_What you should do:_
Rewrite the lines below, putting "Command" wherever "Instruction" occurs and changing nothing else.
** START OF Provided records **
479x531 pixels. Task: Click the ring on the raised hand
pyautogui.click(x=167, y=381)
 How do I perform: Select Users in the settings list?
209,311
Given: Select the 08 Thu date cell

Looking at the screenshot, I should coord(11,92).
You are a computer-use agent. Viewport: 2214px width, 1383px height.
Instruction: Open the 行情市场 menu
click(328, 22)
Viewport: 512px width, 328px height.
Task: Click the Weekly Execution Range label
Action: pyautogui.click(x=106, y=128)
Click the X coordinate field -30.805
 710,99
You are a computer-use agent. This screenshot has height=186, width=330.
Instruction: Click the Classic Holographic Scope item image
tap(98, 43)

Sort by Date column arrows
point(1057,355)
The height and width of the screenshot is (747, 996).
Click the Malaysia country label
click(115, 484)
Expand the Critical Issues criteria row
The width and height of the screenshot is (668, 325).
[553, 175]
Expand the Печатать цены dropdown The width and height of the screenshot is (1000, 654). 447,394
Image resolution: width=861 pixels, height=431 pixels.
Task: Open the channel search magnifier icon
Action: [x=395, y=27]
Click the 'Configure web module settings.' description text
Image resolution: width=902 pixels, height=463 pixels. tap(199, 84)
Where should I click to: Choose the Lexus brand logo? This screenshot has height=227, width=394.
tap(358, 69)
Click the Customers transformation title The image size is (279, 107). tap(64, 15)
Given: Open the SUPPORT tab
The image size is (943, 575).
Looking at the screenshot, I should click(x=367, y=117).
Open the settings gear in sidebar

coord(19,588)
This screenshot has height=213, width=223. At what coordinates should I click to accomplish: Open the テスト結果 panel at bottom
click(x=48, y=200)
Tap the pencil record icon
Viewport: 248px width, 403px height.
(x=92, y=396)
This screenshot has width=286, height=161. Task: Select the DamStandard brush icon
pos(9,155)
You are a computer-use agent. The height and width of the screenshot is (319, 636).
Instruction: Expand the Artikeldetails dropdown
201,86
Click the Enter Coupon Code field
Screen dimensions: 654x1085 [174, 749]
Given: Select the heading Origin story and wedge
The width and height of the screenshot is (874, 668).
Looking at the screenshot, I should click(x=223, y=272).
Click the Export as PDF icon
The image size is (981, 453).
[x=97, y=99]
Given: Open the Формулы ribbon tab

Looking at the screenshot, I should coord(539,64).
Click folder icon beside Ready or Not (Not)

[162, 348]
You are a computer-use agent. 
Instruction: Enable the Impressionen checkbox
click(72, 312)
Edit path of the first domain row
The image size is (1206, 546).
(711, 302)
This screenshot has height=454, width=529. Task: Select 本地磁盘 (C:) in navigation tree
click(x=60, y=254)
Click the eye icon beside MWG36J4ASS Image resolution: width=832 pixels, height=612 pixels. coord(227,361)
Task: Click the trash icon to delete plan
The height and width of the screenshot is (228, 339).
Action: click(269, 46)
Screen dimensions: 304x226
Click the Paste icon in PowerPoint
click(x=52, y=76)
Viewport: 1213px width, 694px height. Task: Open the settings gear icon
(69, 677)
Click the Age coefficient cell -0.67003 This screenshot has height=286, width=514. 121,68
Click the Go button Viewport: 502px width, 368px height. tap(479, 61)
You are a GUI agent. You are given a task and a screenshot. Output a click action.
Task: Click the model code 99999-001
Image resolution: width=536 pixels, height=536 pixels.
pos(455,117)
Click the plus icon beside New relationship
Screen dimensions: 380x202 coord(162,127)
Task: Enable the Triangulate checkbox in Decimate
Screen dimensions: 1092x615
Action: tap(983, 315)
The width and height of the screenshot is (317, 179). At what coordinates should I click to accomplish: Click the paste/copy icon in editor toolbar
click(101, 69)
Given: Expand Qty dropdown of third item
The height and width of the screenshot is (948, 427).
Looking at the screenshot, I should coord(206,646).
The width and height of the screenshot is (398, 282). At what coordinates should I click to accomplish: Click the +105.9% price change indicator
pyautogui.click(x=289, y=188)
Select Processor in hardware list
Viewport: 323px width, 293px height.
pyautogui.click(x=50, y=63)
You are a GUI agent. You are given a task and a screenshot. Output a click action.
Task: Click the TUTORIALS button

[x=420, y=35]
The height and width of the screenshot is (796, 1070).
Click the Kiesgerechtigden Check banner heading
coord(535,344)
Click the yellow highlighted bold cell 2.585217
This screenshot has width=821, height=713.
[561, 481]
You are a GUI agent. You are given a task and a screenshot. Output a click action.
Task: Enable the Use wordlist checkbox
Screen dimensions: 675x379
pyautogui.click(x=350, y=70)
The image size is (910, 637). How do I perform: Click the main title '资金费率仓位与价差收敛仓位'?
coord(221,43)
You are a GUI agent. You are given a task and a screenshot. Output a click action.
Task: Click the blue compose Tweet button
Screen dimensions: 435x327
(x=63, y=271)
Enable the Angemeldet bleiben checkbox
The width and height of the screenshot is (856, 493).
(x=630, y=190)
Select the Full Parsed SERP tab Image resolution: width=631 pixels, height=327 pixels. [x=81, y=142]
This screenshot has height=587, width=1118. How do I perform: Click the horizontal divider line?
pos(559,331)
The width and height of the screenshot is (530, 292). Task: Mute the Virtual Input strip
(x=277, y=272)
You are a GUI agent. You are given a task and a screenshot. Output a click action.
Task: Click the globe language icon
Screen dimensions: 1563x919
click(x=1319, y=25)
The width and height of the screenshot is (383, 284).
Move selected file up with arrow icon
** END OF Provided records **
_Task answer:_
479x531 pixels. Task: Click the ring on the raised hand
pyautogui.click(x=167, y=381)
 How do I perform: Select Users in the settings list?
209,311
Given: Select the 08 Thu date cell

Looking at the screenshot, I should coord(11,92).
You are a computer-use agent. Viewport: 2214px width, 1383px height.
Command: Open the 行情市场 menu
click(328, 22)
Viewport: 512px width, 328px height.
Task: Click the Weekly Execution Range label
Action: pyautogui.click(x=106, y=128)
Click the X coordinate field -30.805
 710,99
You are a computer-use agent. This screenshot has height=186, width=330.
Command: Click the Classic Holographic Scope item image
tap(98, 43)

Sort by Date column arrows
point(1057,355)
The height and width of the screenshot is (747, 996).
Click the Malaysia country label
click(115, 484)
Expand the Critical Issues criteria row
The width and height of the screenshot is (668, 325).
[553, 175]
Expand the Печатать цены dropdown The width and height of the screenshot is (1000, 654). 447,394
Image resolution: width=861 pixels, height=431 pixels.
Task: Open the channel search magnifier icon
Action: [x=395, y=27]
Click the 'Configure web module settings.' description text
Image resolution: width=902 pixels, height=463 pixels. tap(199, 84)
Where should I click to: Choose the Lexus brand logo? This screenshot has height=227, width=394.
tap(358, 69)
Click the Customers transformation title The image size is (279, 107). tap(64, 15)
Given: Open the SUPPORT tab
The image size is (943, 575).
Looking at the screenshot, I should click(x=367, y=117).
Open the settings gear in sidebar

coord(19,588)
This screenshot has height=213, width=223. At what coordinates should I click to accomplish: Open the テスト結果 panel at bottom
click(x=48, y=200)
Tap the pencil record icon
Viewport: 248px width, 403px height.
(x=92, y=396)
This screenshot has width=286, height=161. Task: Select the DamStandard brush icon
pos(9,155)
You are a computer-use agent. The height and width of the screenshot is (319, 636).
Command: Expand the Artikeldetails dropdown
201,86
Click the Enter Coupon Code field
Screen dimensions: 654x1085 [174, 749]
Given: Select the heading Origin story and wedge
The width and height of the screenshot is (874, 668).
Looking at the screenshot, I should click(x=223, y=272).
Click the Export as PDF icon
The image size is (981, 453).
[x=97, y=99]
Given: Open the Формулы ribbon tab

Looking at the screenshot, I should coord(539,64).
Click folder icon beside Ready or Not (Not)

[162, 348]
You are a computer-use agent. 
Command: Enable the Impressionen checkbox
click(72, 312)
Edit path of the first domain row
The image size is (1206, 546).
(711, 302)
This screenshot has height=454, width=529. Task: Select 本地磁盘 (C:) in navigation tree
click(x=60, y=254)
Click the eye icon beside MWG36J4ASS Image resolution: width=832 pixels, height=612 pixels. coord(227,361)
Task: Click the trash icon to delete plan
The height and width of the screenshot is (228, 339).
Action: click(269, 46)
Screen dimensions: 304x226
Click the Paste icon in PowerPoint
click(x=52, y=76)
Viewport: 1213px width, 694px height. Task: Open the settings gear icon
(69, 677)
Click the Age coefficient cell -0.67003 This screenshot has height=286, width=514. 121,68
Click the Go button Viewport: 502px width, 368px height. tap(479, 61)
You are a GUI agent. You are given a task and a screenshot. Output a click action.
Task: Click the model code 99999-001
Image resolution: width=536 pixels, height=536 pixels.
pos(455,117)
Click the plus icon beside New relationship
Screen dimensions: 380x202 coord(162,127)
Task: Enable the Triangulate checkbox in Decimate
Screen dimensions: 1092x615
Action: tap(983, 315)
The width and height of the screenshot is (317, 179). At what coordinates should I click to accomplish: Click the paste/copy icon in editor toolbar
click(101, 69)
Given: Expand Qty dropdown of third item
The height and width of the screenshot is (948, 427).
Looking at the screenshot, I should coord(206,646).
The width and height of the screenshot is (398, 282). At what coordinates should I click to accomplish: Click the +105.9% price change indicator
pyautogui.click(x=289, y=188)
Select Processor in hardware list
Viewport: 323px width, 293px height.
pyautogui.click(x=50, y=63)
You are a GUI agent. You are given a task and a screenshot. Output a click action.
Task: Click the TUTORIALS button

[x=420, y=35]
The height and width of the screenshot is (796, 1070).
Click the Kiesgerechtigden Check banner heading
coord(535,344)
Click the yellow highlighted bold cell 2.585217
This screenshot has width=821, height=713.
[561, 481]
You are a GUI agent. You are given a task and a screenshot. Output a click action.
Task: Enable the Use wordlist checkbox
Screen dimensions: 675x379
pyautogui.click(x=350, y=70)
The image size is (910, 637). How do I perform: Click the main title '资金费率仓位与价差收敛仓位'?
coord(221,43)
You are a GUI agent. You are given a task and a screenshot. Output a click action.
Task: Click the blue compose Tweet button
Screen dimensions: 435x327
(x=63, y=271)
Enable the Angemeldet bleiben checkbox
The width and height of the screenshot is (856, 493).
(x=630, y=190)
Select the Full Parsed SERP tab Image resolution: width=631 pixels, height=327 pixels. [x=81, y=142]
This screenshot has height=587, width=1118. How do I perform: Click the horizontal divider line?
pos(559,331)
The width and height of the screenshot is (530, 292). Task: Mute the Virtual Input strip
(x=277, y=272)
You are a GUI agent. You are given a task and a screenshot. Output a click action.
Task: Click the globe language icon
Screen dimensions: 1563x919
click(x=1319, y=25)
The width and height of the screenshot is (383, 284).
Move selected file up with arrow icon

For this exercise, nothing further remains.